STORED DATA:
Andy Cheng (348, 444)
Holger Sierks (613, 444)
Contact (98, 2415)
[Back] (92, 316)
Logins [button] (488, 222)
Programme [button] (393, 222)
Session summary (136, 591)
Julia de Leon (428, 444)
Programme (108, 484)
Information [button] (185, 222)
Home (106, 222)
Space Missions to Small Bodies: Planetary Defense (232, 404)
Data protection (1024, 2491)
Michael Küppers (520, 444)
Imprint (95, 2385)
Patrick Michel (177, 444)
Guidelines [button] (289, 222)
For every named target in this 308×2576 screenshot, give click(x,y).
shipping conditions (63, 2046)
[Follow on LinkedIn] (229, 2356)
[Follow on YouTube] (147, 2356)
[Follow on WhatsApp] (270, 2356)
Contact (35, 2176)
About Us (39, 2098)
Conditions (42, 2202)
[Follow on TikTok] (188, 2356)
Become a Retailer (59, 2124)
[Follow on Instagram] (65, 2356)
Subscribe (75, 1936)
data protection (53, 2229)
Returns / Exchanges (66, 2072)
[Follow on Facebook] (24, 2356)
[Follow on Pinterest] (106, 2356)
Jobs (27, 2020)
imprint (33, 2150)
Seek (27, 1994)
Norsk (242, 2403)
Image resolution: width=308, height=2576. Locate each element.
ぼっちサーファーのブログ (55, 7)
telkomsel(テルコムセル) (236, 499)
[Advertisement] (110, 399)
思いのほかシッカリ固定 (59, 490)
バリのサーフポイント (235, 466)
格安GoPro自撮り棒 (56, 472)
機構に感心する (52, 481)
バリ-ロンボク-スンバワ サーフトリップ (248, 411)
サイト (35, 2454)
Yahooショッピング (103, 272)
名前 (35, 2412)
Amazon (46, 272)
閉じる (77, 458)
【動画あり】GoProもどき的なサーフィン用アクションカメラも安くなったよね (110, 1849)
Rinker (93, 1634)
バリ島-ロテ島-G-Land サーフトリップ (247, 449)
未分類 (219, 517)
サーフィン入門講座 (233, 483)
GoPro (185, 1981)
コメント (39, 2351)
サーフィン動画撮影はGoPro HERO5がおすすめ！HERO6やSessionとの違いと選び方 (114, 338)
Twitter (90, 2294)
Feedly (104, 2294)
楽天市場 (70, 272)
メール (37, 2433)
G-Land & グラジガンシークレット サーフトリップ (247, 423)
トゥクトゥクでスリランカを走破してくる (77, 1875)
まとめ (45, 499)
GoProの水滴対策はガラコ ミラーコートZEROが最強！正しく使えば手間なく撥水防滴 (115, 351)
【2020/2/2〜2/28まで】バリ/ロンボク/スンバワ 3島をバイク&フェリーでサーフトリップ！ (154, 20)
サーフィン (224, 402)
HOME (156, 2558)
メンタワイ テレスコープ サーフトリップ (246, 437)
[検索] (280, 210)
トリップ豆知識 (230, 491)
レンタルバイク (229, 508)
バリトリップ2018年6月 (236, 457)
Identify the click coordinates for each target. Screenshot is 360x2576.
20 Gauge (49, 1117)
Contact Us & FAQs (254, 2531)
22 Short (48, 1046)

YOUR ASSIGNMENT:
Retype the entries above exactly, but only from the line containing "[Follow on Instagram] (65, 2356)" through the line containing "GoPro (185, 1981)", both included.

EXPECTED OUTPUT:
[Follow on Instagram] (65, 2356)
Subscribe (75, 1936)
data protection (53, 2229)
Returns / Exchanges (66, 2072)
[Follow on Facebook] (24, 2356)
[Follow on Pinterest] (106, 2356)
Jobs (27, 2020)
imprint (33, 2150)
Seek (27, 1994)
Norsk (242, 2403)
Image resolution: width=308, height=2576. Locate each element.
ぼっちサーファーのブログ (55, 7)
telkomsel(テルコムセル) (236, 499)
[Advertisement] (110, 399)
思いのほかシッカリ固定 (59, 490)
バリのサーフポイント (235, 466)
格安GoPro自撮り棒 (56, 472)
機構に感心する (52, 481)
バリ-ロンボク-スンバワ サーフトリップ (248, 411)
サイト (35, 2454)
Yahooショッピング (103, 272)
名前 (35, 2412)
Amazon (46, 272)
閉じる (77, 458)
【動画あり】GoProもどき的なサーフィン用アクションカメラも安くなったよね (110, 1849)
Rinker (93, 1634)
バリ島-ロテ島-G-Land サーフトリップ (247, 449)
未分類 (219, 517)
サーフィン入門講座 (233, 483)
GoPro (185, 1981)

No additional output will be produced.